Во вторую — те, где западному человеку не требуется зеркало иной цивилизации, чтобы обнаружить в себе самом источник древнего ужаса и/или абсолютного зла. Таковы изощренные, зловещие «Записки с Холодного Мыса», «Ты не я», «Замерзшие поля», в которых или повествование ведется от лица персонажа, или кругозор рассказчика сливается с точкой зрения протагониста, и эта ограниченность порождает жуткий «эффект присутствия» — и одновременно дезориентации, своего рода негативного просветления или когнитивного тупика.
Наконец, к третьей группе принадлежат «этнографические» рассказы, описывающие замкнутый параллельный мир, подчиняющийся первобытным законам и стихиям, мир, куда доступ западному современному человеку заказан. Здесь как должное воспринимают кровавые ритуалы, магию, бесхитростное коварство, обман, самые примитивные инстинкты, сверхъестественные превращения, жестокость. Повествовательная техника тяготеет к сказу, мифу; вместе с тем рассказчик зачастую опасно сближается со своим героем, занимая парадоксальную двойственную позицию «лазутчика». К числу таких рассказов относятся «Скорпион», «Донья Фаустина», «Некто-из-Собрания», «Нежная добыча» и большинство поздних (с конца шестидесятых) вещей, составивших третий том.

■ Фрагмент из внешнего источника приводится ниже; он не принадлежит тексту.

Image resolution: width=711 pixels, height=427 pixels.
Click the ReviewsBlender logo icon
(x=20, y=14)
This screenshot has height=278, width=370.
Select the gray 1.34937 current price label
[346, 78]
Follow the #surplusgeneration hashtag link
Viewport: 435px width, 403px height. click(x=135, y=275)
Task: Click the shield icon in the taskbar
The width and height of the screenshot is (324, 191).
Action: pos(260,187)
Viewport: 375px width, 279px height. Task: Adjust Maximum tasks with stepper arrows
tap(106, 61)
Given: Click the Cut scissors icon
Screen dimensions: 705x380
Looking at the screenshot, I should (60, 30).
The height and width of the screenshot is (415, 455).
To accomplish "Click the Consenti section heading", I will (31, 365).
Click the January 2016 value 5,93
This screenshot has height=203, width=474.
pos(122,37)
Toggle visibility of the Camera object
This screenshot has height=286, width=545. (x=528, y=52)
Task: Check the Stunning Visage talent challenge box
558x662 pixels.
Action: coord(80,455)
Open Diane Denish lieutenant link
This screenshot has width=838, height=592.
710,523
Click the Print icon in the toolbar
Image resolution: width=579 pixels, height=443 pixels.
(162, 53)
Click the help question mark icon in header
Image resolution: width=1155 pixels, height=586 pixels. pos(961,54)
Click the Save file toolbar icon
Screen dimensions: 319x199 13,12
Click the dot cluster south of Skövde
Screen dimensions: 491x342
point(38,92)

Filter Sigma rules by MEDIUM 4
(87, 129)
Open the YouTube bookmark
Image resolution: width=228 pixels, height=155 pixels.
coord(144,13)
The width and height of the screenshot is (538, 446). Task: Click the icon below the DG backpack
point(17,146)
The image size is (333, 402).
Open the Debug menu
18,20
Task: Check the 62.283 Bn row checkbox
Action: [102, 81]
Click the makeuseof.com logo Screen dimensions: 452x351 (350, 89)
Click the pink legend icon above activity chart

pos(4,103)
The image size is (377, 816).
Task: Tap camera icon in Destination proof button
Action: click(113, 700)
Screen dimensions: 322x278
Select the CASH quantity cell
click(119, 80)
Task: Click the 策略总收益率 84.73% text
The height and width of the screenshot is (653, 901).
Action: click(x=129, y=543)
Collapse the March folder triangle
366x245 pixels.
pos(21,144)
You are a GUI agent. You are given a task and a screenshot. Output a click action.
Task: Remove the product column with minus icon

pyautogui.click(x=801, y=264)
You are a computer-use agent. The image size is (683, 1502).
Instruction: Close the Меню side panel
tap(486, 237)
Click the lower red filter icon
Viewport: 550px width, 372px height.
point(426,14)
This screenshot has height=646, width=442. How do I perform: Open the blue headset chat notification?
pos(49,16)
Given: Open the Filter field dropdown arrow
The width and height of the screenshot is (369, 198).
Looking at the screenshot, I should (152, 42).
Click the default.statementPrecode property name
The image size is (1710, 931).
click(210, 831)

Некоторые из этих поздних рассказов, по признанию писателя, написаны под кифом и отчасти посвящены опыту наркотического опьянения, также служащего «точкой» перехода в иное, во всех смыслах, состояние, из которого путешественнику не всегда дано возвратиться. Любопытно, однако, что еще до приобщения к традиционной арабской культуре (Боулз был знатоком и собирателем аутентичной музыки североафриканских племен, переводил арабскую прозу и до самого конца выкуривал по несколько трубок кифа в день) воротами в литературное творчество стало для него автоматическое письмо. О происхождении «Скорпиона» и «Доньи Фаустины», созданных в конце 1940-х под влиянием сказаний и легенд тропической Америки, которые Боулз адаптировал тогда для авангардистского журнала View, в автобиографии он написал следующее: «Мало-помалу ко мне пришло желание сочинить свои собственные мифы, приняв точку зрения примитивного сознания. Единственный способ, какой я смог изобрести для имитации этого состояния, был старый сюрреалистический метод — отказаться от контроля рассудка и записывать все, что выходит из-под пера. Сначала из этих экспериментов родились легенды о животных, затем — сказки о животных в обличье „основных человеческих“ существ. В одно дождливое воскресенье я проснулся поздно, поставил у кровати термос с кофе и начал записывать один из мифов. Никто меня не беспокоил, и я писал до тех пор, пока не закончил. Я перечитал его, назвал „Скорпион“ и решил, что могу показать его другим…»5 . «Старым» метод автоматического письма Боулз называет потому, что в юности он увлекался сюрреализмом и экспериментами — тоже, в известном смысле, воссоздающими «примитивную» логику — Гертруды Стайн. Начинающий поэт появляется на последних страницах «Автобиографии Алисы Б. Токлас» в слегка окарикатуренном, как водится у Стайн, свете. Ознакомившись с его опытами, писательница вынесла вердикт: стихи никуда не годятся, он — не поэт. И посоветовала молодому человеку, этому «дикарю промышленной выделки», как она его охарактеризовала, отправиться в Марокко. Он последовал ее совету и на много лет оставил литературу, посвятив себя музыке6 .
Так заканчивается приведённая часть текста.